+++ Selected extract +++
Understanding the role of actuaries in implementing IFRS 17

Olorundare Sunday Thomas,Commissioner for Insurance/CE National Insurance Commission (NAICOM)

JOSEPH INOKOTONG, in this piece, writes that actuaries have a big role to play in alleviating the challenges of International Financial Reporting Standard (IFRS 17) implementation in the insurance industry.

THE insurance industry in Nigeria has recorded tremendous achievements and it has continued to strive to break new grounds.

One of the challenges that the sector is grappling with is how to overcome the pervasive challenges of International Financial Reporting Standard (IFRS 17) implementation. This can be attributed to the shortage of qualified resource personnel like the actuaries.

The role of the actuaries in the insurance industry cannot be over-emphasised as the financial service regulatory agencies mandate quoted companies and others to file their financial reports on stipulated periods.

Actuaries are professionals who use mathematics and statistics to analyse the financial costs of risk and uncertainty.

In the insurance industry, they play a crucial role in helping insurance companies determine the premiums they should charge for policies. They also help to set reserves, which are the funds that insurance companies set aside to pay future claims. Actuaries are the people who make sure that insurance companies have enough money to pay out claims while still making a profit.
+++
_Goals_
a) In the records, copy out the lines starting with the line that contains "Screen dimensions: 2048x1536" and going on through the line that contains "Action: 564,598", both included.
b) Pick up the article on actuaries and IFRS 17 after its last sentence and continue it.
The article on actuaries and IFRS 17 and the records come from unrelated sources.
+++ Data extract +++
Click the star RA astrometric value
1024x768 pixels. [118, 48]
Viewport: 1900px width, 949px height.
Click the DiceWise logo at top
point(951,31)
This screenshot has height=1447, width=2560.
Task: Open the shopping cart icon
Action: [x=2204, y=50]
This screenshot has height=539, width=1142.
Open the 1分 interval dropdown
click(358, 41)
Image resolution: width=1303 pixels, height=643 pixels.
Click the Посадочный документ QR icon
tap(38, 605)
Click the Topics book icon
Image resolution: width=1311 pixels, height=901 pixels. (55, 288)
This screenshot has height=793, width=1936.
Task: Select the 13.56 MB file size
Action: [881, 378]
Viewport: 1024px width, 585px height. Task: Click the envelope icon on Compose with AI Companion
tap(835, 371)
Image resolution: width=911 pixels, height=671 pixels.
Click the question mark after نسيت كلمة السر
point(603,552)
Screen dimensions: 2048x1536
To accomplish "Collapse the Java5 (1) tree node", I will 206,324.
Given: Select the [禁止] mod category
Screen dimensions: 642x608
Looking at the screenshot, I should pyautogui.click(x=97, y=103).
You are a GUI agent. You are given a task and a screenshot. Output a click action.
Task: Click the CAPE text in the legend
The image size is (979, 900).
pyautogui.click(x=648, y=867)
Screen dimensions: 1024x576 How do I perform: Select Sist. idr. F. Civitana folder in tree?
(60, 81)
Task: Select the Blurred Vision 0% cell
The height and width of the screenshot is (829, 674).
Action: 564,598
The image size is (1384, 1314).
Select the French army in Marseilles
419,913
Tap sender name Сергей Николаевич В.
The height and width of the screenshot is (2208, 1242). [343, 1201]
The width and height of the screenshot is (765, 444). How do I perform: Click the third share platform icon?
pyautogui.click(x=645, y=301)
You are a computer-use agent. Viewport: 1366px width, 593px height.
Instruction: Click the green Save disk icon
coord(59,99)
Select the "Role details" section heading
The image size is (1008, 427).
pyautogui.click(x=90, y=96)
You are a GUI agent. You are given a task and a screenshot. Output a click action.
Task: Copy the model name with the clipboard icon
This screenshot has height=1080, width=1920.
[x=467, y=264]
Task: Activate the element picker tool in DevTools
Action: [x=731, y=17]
+++
_Answers provided_
a)
Screen dimensions: 2048x1536
To accomplish "Collapse the Java5 (1) tree node", I will 206,324.
Given: Select the [禁止] mod category
Screen dimensions: 642x608
Looking at the screenshot, I should pyautogui.click(x=97, y=103).
You are a GUI agent. You are given a task and a screenshot. Output a click action.
Task: Click the CAPE text in the legend
The image size is (979, 900).
pyautogui.click(x=648, y=867)
Screen dimensions: 1024x576 How do I perform: Select Sist. idr. F. Civitana folder in tree?
(60, 81)
Task: Select the Blurred Vision 0% cell
The height and width of the screenshot is (829, 674).
Action: 564,598

b)
If a country doesn’t have enough actuaries, it can have a big impact on the insurance industry. Without enough actuaries, insurance companies may not be able to properly analyse and price their policies. This can lead to premiums that are either too high or too low, which can cause problems for both the insurance companies and the people who buy policies. It can also lead to more claims going unpaid, which can cause a lot of financial hardship for policyholders. It is really important to have enough actuaries to keep the insurance industry running smoothly.

For instance, experts say in countries like India, there is a big shortage of qualified actuaries. This, they noted, is leading to problems in the insurance industry, including higher premiums and lower claim payouts. It is a challenge that needs to be addressed and some countries are starting to take steps to address it.

In India, for example, the government is working to make it easier for the people to become qualified actuaries. They are also trying to attract more people to the profession by increasing salaries and offering other incentives.

It is important to make sure that there are enough qualified actuaries to meet the needs of the insurance industry. It is not just about making sure the industry runs smoothly, but also about protecting the people who depend on insurance for their financial security.

There are a lot of good reasons to consider a career as an actuary. Experts say it is a well-respected profession and it offers a lot of opportunities for advancement.

Actuaries can work in many different industries, not just insurance. They also tend to earn very good salaries and the job outlook is very positive. The best part is that it is a career that allows one to use their mathematical and analytical skills to solve real-world problems.

There is a correlation between actuaries and the International Financial Reporting Standard (IFRS 17).

The IFRS 17 is a set of accounting standards for insurance contracts and it was developed by the International Accounting Standards Board (IASB). It is an important standard because it helps to ensure that insurance companies are reporting their financial information consistently and transparently. Actuaries play a key role in implementing the IFRS 17 because they are responsible for helping insurance companies determine how to account for their insurance contracts under the new standard.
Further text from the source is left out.